I am planning on having sister #1 with me during birth as well as my doula. I asked the doula to arrange a backup just in case she can't come (though I would rather not have some stranger, I guess if she can't come, it's better than nothing..). As for my sister, I arranged for sister #3 to be #1's backup.
I really want #1 attending my birth. Besides doing this before with my other sister (#6), I know she would go with me and my desires. But I also know a first birth can be very long, and maybe she'll need some relief, a little break, so I asked sister #3 to step in. I was never too thrilled with her, as I am not sure how far she'll go with my wishes.
Anyway, last night, mentioning how I don't want my baby washed in the hospital, she started saying how that is not up to me, rather the hospital's policy. I tried arguing with her that I, as the mother, have the right over my child, and if I don't want her washed, she should not be washed. But sister insisted that if hospital decided that yes she should be washed, then I can't do anything about it. An approach that really annoyed me! I don't want someone to go with the hospital policy, rather I need someone to be with me and my wants. As I will probably not be in such a condition to stand for myself, I need someone who beyond knowing how I want, will also demand that I get what I want. So no, I can't have her as a backup.

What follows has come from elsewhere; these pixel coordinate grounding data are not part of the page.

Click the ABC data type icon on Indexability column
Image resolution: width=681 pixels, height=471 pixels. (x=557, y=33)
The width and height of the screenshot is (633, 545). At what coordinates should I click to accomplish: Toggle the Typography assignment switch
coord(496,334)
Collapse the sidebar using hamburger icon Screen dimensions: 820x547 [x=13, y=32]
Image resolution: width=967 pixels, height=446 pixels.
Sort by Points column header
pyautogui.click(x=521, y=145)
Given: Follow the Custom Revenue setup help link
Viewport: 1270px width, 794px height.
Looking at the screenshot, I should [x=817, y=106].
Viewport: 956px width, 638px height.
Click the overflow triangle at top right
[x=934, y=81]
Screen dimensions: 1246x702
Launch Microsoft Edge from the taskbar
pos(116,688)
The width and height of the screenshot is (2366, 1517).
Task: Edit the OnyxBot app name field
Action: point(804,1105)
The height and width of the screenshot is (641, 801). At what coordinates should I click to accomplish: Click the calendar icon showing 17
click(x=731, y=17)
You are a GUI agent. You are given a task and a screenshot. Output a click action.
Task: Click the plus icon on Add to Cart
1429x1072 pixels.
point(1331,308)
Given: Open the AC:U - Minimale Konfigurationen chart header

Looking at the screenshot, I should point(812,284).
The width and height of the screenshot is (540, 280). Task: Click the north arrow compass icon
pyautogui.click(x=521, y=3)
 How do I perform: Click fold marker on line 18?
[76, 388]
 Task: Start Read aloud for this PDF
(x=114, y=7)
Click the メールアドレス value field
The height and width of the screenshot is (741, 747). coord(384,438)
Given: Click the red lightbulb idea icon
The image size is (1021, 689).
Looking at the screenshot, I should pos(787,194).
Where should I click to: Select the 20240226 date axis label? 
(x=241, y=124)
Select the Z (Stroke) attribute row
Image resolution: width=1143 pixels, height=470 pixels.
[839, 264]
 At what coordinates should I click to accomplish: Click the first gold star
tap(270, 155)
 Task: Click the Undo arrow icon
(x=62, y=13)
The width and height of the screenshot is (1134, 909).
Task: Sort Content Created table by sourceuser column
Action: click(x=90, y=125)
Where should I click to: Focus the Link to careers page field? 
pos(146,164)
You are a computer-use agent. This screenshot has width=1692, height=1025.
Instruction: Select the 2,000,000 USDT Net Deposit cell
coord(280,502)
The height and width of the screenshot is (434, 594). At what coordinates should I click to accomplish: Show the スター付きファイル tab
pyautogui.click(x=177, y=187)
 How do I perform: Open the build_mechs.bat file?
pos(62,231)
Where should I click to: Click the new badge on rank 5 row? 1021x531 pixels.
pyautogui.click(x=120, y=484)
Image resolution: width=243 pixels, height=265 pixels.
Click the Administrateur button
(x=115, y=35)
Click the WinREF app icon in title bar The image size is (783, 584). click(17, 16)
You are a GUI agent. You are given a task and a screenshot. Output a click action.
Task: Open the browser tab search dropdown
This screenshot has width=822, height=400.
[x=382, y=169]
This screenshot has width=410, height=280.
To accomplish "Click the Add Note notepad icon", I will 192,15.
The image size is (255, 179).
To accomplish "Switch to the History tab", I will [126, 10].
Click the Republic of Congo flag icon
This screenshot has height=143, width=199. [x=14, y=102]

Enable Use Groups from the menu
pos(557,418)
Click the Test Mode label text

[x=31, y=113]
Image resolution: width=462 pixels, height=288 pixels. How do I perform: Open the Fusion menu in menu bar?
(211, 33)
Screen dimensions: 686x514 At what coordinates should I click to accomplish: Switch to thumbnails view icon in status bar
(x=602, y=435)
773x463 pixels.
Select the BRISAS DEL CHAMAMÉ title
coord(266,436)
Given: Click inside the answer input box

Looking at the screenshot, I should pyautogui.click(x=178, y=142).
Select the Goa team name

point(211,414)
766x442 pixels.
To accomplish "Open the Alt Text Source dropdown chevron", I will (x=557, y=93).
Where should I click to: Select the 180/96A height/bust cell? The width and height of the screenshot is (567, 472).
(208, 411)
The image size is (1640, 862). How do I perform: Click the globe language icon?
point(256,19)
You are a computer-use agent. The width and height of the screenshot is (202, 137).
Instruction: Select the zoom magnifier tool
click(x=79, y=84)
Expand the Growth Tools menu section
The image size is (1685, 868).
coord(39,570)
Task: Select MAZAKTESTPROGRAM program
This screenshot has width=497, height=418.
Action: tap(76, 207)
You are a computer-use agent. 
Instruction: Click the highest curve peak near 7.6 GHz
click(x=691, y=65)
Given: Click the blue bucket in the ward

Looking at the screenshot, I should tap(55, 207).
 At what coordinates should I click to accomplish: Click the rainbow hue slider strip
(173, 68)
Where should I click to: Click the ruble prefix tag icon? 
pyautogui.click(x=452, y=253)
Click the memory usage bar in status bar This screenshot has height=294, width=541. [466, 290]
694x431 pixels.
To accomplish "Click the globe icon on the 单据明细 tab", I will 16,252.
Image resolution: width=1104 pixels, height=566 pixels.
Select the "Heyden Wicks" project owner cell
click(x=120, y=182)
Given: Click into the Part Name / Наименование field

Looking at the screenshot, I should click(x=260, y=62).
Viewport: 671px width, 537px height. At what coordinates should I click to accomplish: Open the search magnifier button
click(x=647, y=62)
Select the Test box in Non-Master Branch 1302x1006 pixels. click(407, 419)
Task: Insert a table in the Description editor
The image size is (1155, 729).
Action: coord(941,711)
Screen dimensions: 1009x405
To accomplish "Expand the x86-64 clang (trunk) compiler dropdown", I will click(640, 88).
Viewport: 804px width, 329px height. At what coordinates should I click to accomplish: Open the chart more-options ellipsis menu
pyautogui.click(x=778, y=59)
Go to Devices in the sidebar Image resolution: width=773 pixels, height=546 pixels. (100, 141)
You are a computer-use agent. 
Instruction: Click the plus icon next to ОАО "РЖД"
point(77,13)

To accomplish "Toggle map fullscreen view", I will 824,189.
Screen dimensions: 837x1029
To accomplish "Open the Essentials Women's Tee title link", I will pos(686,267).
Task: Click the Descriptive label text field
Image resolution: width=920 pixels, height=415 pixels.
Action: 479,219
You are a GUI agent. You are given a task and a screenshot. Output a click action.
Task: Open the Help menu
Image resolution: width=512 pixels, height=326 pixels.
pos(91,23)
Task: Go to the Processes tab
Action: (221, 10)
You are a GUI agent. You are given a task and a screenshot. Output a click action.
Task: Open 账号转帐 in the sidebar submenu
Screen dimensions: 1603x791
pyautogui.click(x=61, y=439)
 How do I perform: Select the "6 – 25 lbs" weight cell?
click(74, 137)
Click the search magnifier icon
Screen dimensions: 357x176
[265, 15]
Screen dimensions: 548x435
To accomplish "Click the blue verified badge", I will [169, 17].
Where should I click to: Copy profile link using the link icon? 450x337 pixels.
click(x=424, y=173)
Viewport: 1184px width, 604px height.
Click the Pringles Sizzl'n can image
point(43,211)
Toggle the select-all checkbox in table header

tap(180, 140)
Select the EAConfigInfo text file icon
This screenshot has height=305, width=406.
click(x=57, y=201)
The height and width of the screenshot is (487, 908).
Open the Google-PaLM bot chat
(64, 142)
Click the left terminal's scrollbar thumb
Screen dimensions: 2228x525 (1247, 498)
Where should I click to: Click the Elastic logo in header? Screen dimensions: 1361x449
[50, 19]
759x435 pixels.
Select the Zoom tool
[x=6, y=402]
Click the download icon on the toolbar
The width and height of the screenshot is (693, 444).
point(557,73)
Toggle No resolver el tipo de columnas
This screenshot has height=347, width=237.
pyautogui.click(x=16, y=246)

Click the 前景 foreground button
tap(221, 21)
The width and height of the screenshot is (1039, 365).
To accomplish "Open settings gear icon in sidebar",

So now the question is who can I ask to be a backup? (or maybe I leave #1 without a backup?). Sister #6 will be ideal as she very much has the same ideas as me regarding birth. She gave birth at home (something I'd love to do, but can't) with no drugs etc, so she also has experience with this kind of birth. But.. I do not want her in my birth, not to mention that she lives a bit far and has two little ones so not really a likelihood she would be able to even if I wanted her. Sister #5? No birthing experience and not sure how far she'd go with what and how I want (she's a bit like sister #3 in this respect - both caring an loving, but don't so much understand that the hospital doesn't necessarily have the final word. That a patient can make requests out of the ordinary). So sisters are out (#2, besides being my brother also doesn't live her in Israel, and #4 is me..).
Started thinking maybe my mother can be the one. I don't really want her in the birth itself, but maybe she is not such a bad option? And I am only talking about a backup here, hoping sister #1 will be able to be with me and be the whole time. Something to think about..
I actually doubt this hospital I chose will have any problems with this request of mine.. (or for that matter any of my requests, that's why I chose them. I still need someone I know will be there for me).